In the heart of the Egyptian capital Cairo, you can't miss Ataba Square, one of the city's largest and most famous squares. The all-time bustling square is not only the central transportation hub in Cairo but also a cultural destination housing the National Theatre and the Child Theatre, two of Cairo's most famous cultural landmarks. 


El-Ataba is an intersection of Abdel Aziz Street, Qalaa Street, Azhar Street, El-Geish Street, Azbakeya Street and Oprah Street. Now Ataba Square is the largest marketplace for all ages and tastes at the lowest prices.

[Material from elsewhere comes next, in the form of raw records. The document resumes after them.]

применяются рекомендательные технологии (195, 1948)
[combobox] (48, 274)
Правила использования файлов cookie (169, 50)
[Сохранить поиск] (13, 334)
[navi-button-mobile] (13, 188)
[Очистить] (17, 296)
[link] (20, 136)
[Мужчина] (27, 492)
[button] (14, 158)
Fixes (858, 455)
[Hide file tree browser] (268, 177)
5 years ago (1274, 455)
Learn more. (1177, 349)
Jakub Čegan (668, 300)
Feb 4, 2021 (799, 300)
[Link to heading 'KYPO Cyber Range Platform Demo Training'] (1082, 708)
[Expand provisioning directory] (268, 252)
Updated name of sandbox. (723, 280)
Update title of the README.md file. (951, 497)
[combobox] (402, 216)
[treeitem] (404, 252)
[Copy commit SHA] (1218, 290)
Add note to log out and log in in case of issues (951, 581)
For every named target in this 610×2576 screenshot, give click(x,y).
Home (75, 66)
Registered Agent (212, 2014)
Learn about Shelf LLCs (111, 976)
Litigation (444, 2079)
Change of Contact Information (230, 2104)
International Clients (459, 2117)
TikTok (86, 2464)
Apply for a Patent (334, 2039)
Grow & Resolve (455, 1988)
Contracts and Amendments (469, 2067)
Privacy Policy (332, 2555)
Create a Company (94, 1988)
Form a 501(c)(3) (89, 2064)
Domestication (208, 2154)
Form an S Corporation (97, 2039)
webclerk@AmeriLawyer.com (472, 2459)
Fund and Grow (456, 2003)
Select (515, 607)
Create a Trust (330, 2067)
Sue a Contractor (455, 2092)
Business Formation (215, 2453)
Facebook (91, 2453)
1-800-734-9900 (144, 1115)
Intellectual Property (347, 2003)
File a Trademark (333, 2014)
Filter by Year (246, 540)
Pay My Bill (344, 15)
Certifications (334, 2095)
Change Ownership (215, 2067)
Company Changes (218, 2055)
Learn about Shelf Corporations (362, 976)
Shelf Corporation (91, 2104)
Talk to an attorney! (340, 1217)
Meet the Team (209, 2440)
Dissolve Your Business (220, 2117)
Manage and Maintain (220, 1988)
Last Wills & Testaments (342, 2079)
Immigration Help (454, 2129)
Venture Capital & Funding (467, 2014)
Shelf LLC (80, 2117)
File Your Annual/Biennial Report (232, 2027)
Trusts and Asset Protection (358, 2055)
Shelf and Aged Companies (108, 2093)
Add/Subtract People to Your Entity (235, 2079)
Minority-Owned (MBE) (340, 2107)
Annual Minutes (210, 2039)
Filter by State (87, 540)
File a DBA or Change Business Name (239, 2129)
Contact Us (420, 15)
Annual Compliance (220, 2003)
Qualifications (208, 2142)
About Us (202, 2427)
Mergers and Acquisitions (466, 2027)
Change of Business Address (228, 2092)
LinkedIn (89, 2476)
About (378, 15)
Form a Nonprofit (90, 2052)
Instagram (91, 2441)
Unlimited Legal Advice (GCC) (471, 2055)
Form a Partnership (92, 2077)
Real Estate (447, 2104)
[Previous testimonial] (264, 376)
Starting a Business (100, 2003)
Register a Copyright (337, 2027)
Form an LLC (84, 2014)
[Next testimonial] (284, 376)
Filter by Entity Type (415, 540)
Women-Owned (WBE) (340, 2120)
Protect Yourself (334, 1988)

Ataba Square, from Aristocratic to public neighborhood    

El-Ataba Square, which means "threshold" in Cairo, dates from hundreds of years. In the past, it was known as El-Ataba El-Zarqa "Blue Ataba", then it became El-Ataba El-Khadra "Green Ataba". The Square's name was associated with Taher pasha palace built by El-Hag Mohammad El-Shraibi Shah in Azbakeya area, as it had a blue threshold. But when Abbas Pasha bought the place, he replaced it with a green one.


Taher Pasha Palace or Saraya el-Ataba is one of the luxurious buildings in Ataba area, and it was the residence of several state men at that time. The last of them was Abbas Pasha Helmy, the third ruler of Mohammed Ali's dynasty who rebuilt and expanded the palace for his mother, the widow of Prince Tusun's. Then when khedive Ismail decided to redesign the whole Azbakeya area and Attaba area, a big part of the Saraya was removed and replaced by the various court's building.


Origins of Ataba Square

Ataba Square is related to El- Azbakeya area which was named after Prince Atabak Azbak. He was the first to live near Azbakeya pond after removing all the garbage there. Then in 880, he started to reconstruct the surrounding land encouraging the rest of the area residents to build their houses around the pond. Prince Azbak also built a mosque in the area and was known as "Azbak Mosque". The Mosque was located near Al-Azhar Street entrance until it was removed when the Ataba area was redesigned.


Ataba, Markets for all 

Ataba markets emerged in 1869 when khedive Ismail decided to build a stone market similar to the modern markets he saw in Paris and Turkey at that time. Since then Ataba was and still is the most famous open market in Cairo, as in the early twenties Ataba was like a shopping carnival where both Egyptians and tourists went  shopping.           


Ataba, and the tram

In August 1896, the first tram line was opened to the public in Ataba square in a luxurious celebration and many Egyptians lined up to see this miraculous invention.